Third, the DGAs say that healthy foods and diet patterns are crucial, yet simultaneously recommend "variety" and eating in an "adaptable framework" that meets one's personal and cultural "preferences." Such guidance sounds positive, yet in practice can easily be translated as "eat a bit of everything, including the bad stuff" -- and this indeed is where the DGAs go. What happened to "all food and beverage choices matter"?

And, now, we arrive at the ugly. The first major breakdown in the DGAs is the obvious fear and inability to recommend reduced intake of almost any food. (The DGAs appear more comfortable with limits on specific nutrients, such as sodium or added sugar: Such limits do not target any food specifically, allowing food companies to market any product under the assumption that the rest of the diet is okay -- which of course it is not.)

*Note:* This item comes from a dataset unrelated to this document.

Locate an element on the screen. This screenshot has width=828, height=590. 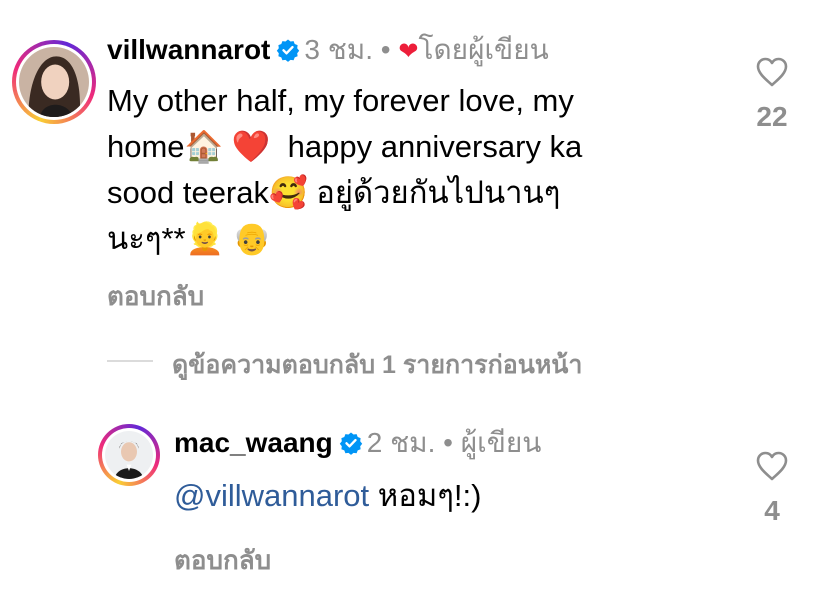
old-man-emoji-icon: 👴 is located at coordinates (252, 239).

The scientists advising the DGAs made strong, explicit recommendations that Americans should eat less of two major food groups: red and processed meats, and refined grains. The harms of these foods, and the need to reduce them, was a major focus. Notably, the scientific panel only advised sensible reductions -- not elimination -- of meats and refined grains: they did not say that all Americans should become vegans, or only eat quinoa. Yet, the final DGAs ignore (for meats) or hide (for refined grains) this strong, sound advice. Indeed, the DGAs actually recommend red meat "for balance and flexibility," and go out of their way to specify that processed meats and processed poultry "can be accommodated" in the diet. Regrettably, on both meats and refined grains, the DGAs sacrifice the health of Americans for the benefit of the US and multinational food industry.

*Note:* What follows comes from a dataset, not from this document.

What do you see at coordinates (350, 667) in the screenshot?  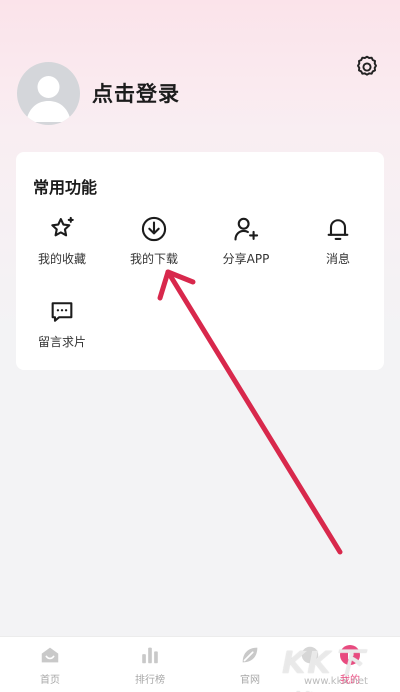 I see `tab-mine: 我的` at bounding box center [350, 667].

The second major failure is the deletion of specific recommended policies to improve the U.S. diet. The scientific advisory panel to the DGAs generated an outstanding list of clear, effective, evidence-based measures that would transform the US food supply. These included, for example, specific pricing policies (taxes, subsidies), quality standards (e.g., trans fat, sodium), marketing restrictions (e.g., to children), and standards for federal feeding programs (e.g. SNAP). Yet, none of these recommendations survived in the final DGAs, which greatly watered down these evidence-based -- but industry-unfriendly -- policy actions and replaced them with broad, toothless generalizations about "greater access to healthy choices" and more "education and promotional activities." This is a shame. Including the explicitly advised, scientifically sound policy recommendations could have made this the best DGAs ever.

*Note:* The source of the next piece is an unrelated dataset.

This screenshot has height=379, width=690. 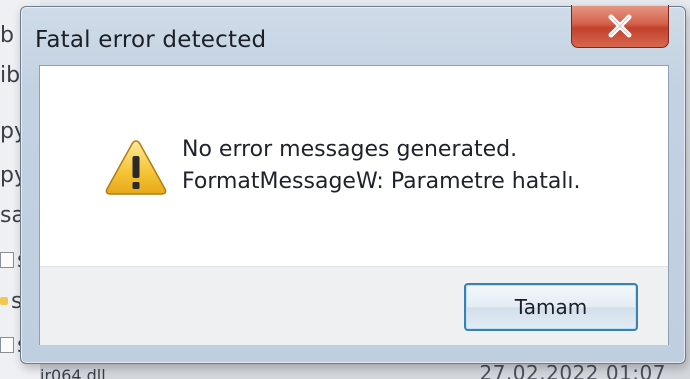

So, the 2015 DGAs contain good, bad, and ugly. Where does this leave Americans and our diets? We each have an opportunity and responsibility -- as parents, children, friends, neighbors, business owners, employees, tax payers, citizens, and Americans -- to push the government, food industry, media, restaurants, cafes, schools, and workplaces, and everywhere else we eat, away from the bad and ugly and toward the good. We must influence what is emphasized during the implementation of the DGAs, for example as polices and actions in education programs, food labeling, schools, worksites, national feeding programs, and industry and restaurant food formulations. We should also demand a change to how the 2020 DGAs are finalized, so that the government process of writing the final guidelines is just as open and transparent as the scientific advisory report that informs it. Where our country, and our diet, goes from here is now up to us.

*It's important to know how DGAs are created. First, an expert panel of independent scientists performs a detailed, public review of the latest nutrition science, which they summarize as formal, public recommendations to the government, including clear descriptions of the rationale and evidence underlying each recommendation. Second, the government takes these public, annotated scientific recommendations; considers other public and private viewpoints, including from industry; and then -- behind closed doors and with no transparency -- writes the final DGAs. Not surprisingly, a lot can happen between the objective scientific report, which was largely outstanding, and the final DGAs.